PASSAGE PROVIDED>
··········

Does this explanation make the client feel better? Maybe not, but at least the client understands that the applied law has a rationale and is not simply random.
Predicting a Negative Outcome
Sometimes, lawyers deliver bad news in advance. That is, the lawyer’s research and experience shows that the client’s position, or intended position, will most likely lose. Delivering this kind of news is difficult because the client may feel that the lawyer is arguing with or acting adversely to the client.
In these situations, Professor Aaron suggests a three-step discussion. First, start with the client’s side and explain the best facts and arguments you have that favor the client. Then, tell the client the facts and arguments that the opposition may make. Finally, explain why you have concluded that the other side will most likely prevail. By listing your client’s best arguments first, you show the client that you know the case and are able to state it persuasively. The client then will continue to listen as you summarize the opposition’s side, and will be more likely to also listen to your comparison and conclusion at the end.
As lawyers, simply changing the order of the conversation may make all the difference in the way the client hears the information and responds to it. When clients hear us say first that the other side will “win,” the client most likely will argue or become frustrated. After all, many clients believe that lawyers can void contracts, ignore laws, and take whatever position seems pragmatic. When we start with the client’s arguments and segue into the opposition’s, the client listens and may respond differently.
Even with the best of technique, lawyers don’t like giving bad news and clients don’t like receiving it. And, of course, our clients are not actors helping a law school professor with a counseling course. Nonetheless, the lessons we take from Professor Aaron’s studies, informed by our own experiences, may help us worry less about how our clients view us after a “bad news” conference, and give us added confidence that we can present bad news in such a way that clients will continue to trust in and work with us.

··········

PROVIDED MATERIAL>
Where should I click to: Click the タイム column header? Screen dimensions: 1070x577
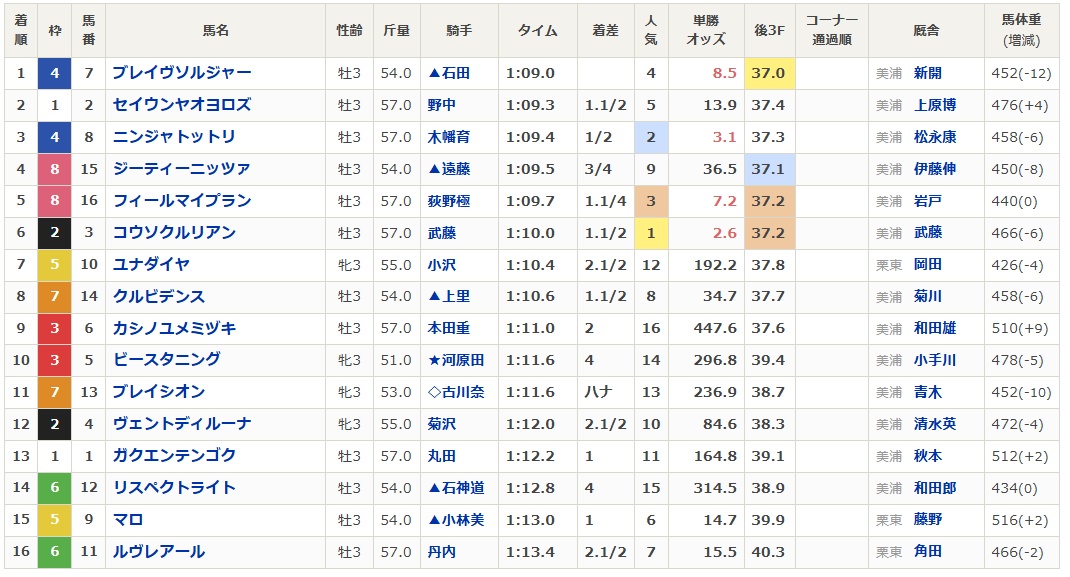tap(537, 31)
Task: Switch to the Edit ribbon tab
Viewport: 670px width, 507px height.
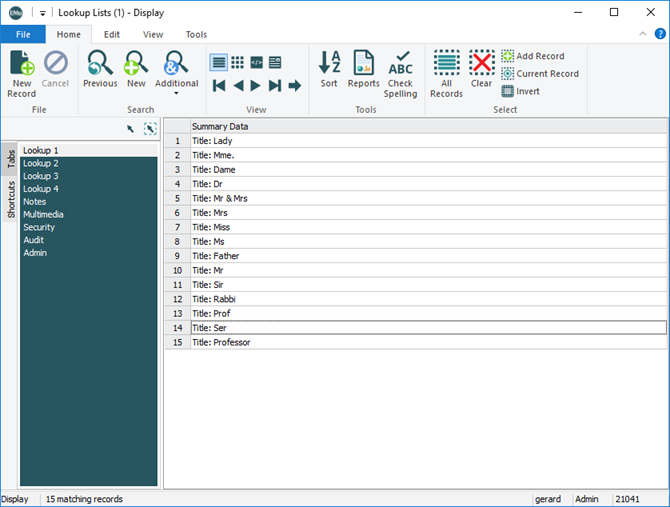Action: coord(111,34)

··········

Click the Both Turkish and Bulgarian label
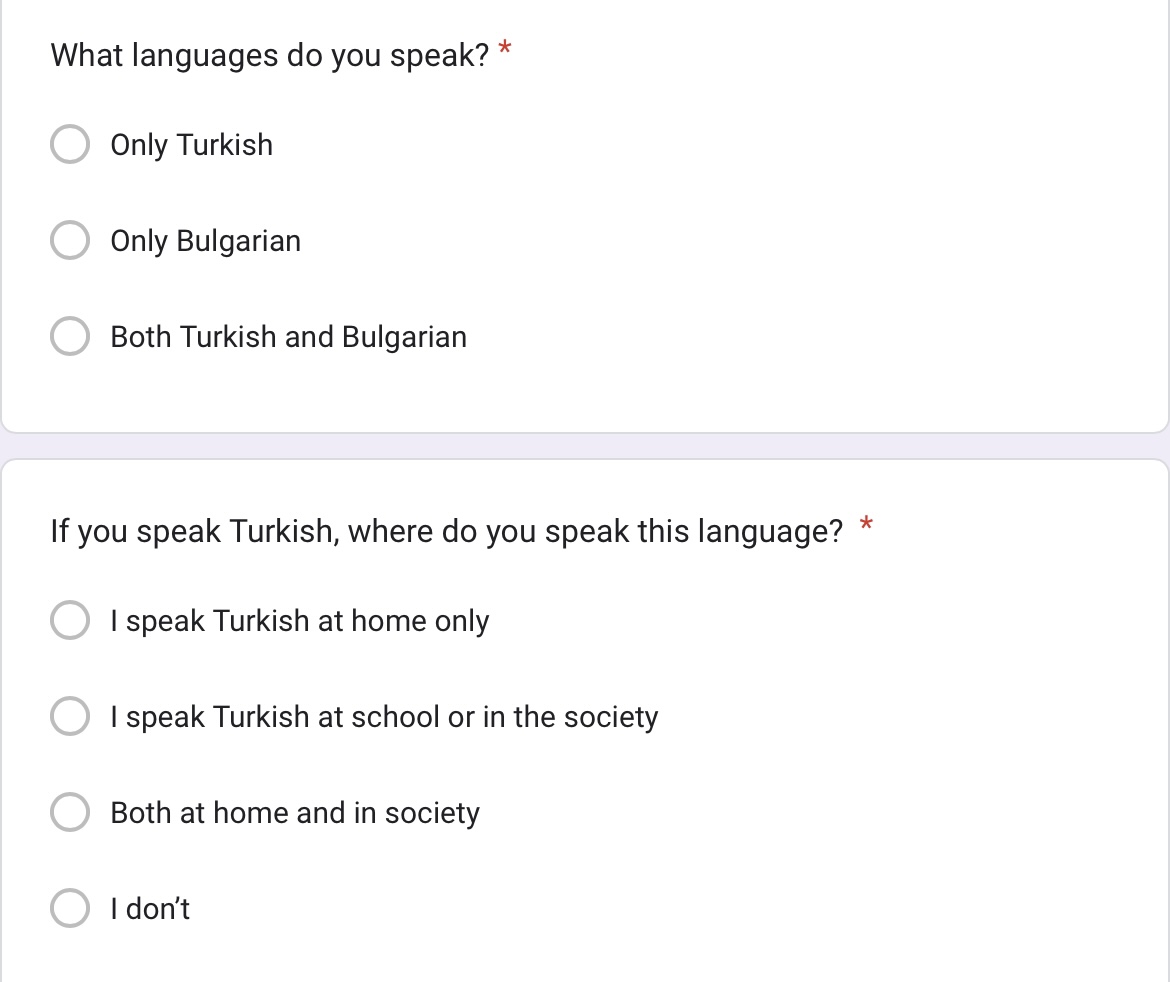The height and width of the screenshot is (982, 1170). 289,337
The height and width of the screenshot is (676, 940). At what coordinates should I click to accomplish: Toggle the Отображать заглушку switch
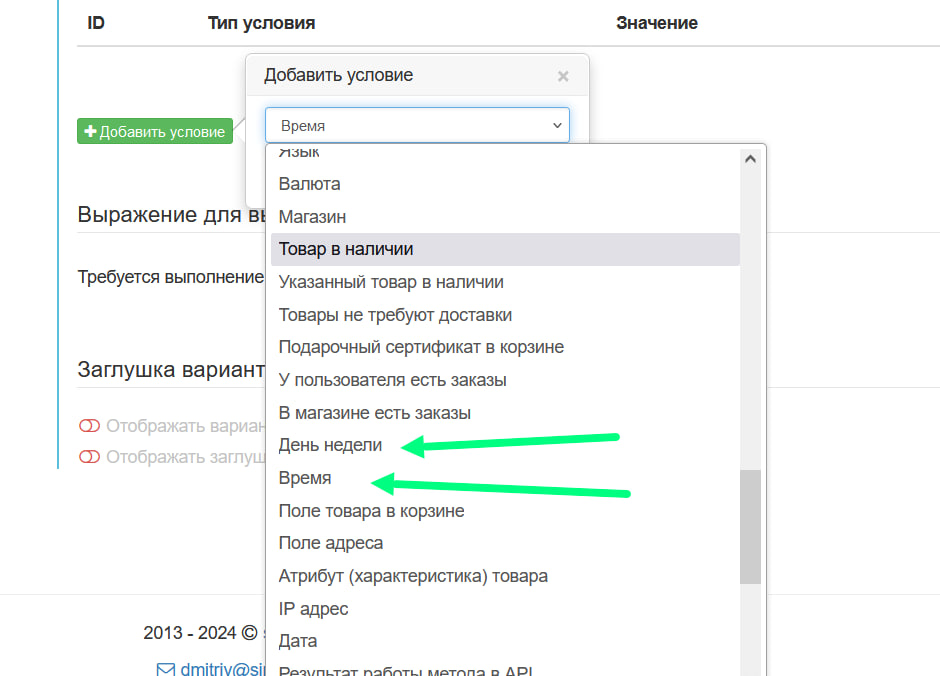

··········

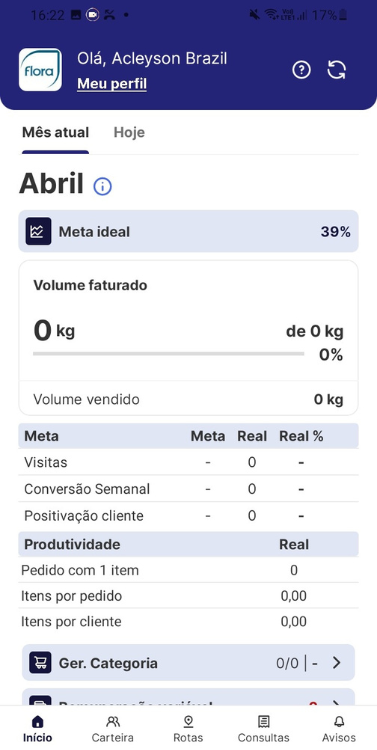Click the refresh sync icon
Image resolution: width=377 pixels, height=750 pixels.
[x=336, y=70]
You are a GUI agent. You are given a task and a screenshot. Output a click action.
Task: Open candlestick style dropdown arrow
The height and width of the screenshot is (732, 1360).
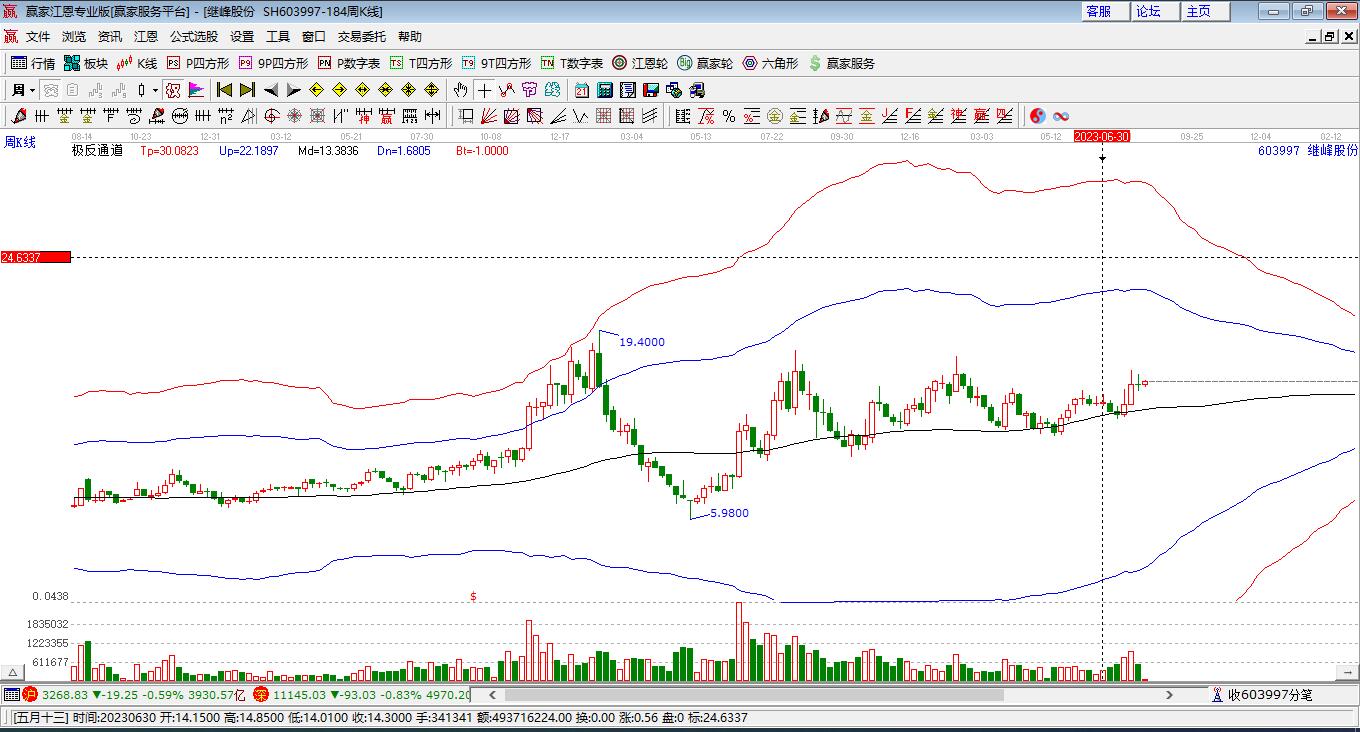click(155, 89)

··········

ASSIGNED TASK 1>
Answer these questions using the passage on delivering bad news to clients:
(a) In the three-step discussion, what should the lawyer do first?
(b) What do many clients believe lawyers can do?
(c) Why is it hard to deliver bad news in advance?
ASSIGNED TASK 2>
Say whether each statement agrees with the passage on delivering bad news to clients. Answer yes or no, and quote the words from the passage that settle it.
(a) Professor Aaron suggests a four-step discussion.
(b) A client who first hears that the other side will win will most likely argue or become frustrated.
(c) With good enough technique, lawyers come to like giving bad news.
ASSIGNED TASK 3> From the passage on delivering bad news to clients, return the stretch from "Predicting a Negative" through "to the client.", copied word for word.

OUTPUT 1>
(a) Start with the client's side and explain the best facts and arguments that favor the client.
(b) Void contracts, ignore laws, and take whatever position seems pragmatic.
(c) The client may feel that the lawyer is arguing with or acting adversely to the client.

OUTPUT 2>
(a) No: "Professor Aaron suggests a three-step discussion."
(b) Yes: "When clients hear us say first that the other side will “win,” the client most likely will argue or become frustrated."
(c) No: "Even with the best of technique, lawyers don’t like giving bad news and clients don’t like receiving it."

OUTPUT 3>
Predicting a Negative Outcome
Sometimes, lawyers deliver bad news in advance. That is, the lawyer’s research and experience shows that the client’s position, or intended position, will most likely lose. Delivering this kind of news is difficult because the client may feel that the lawyer is arguing with or acting adversely to the client.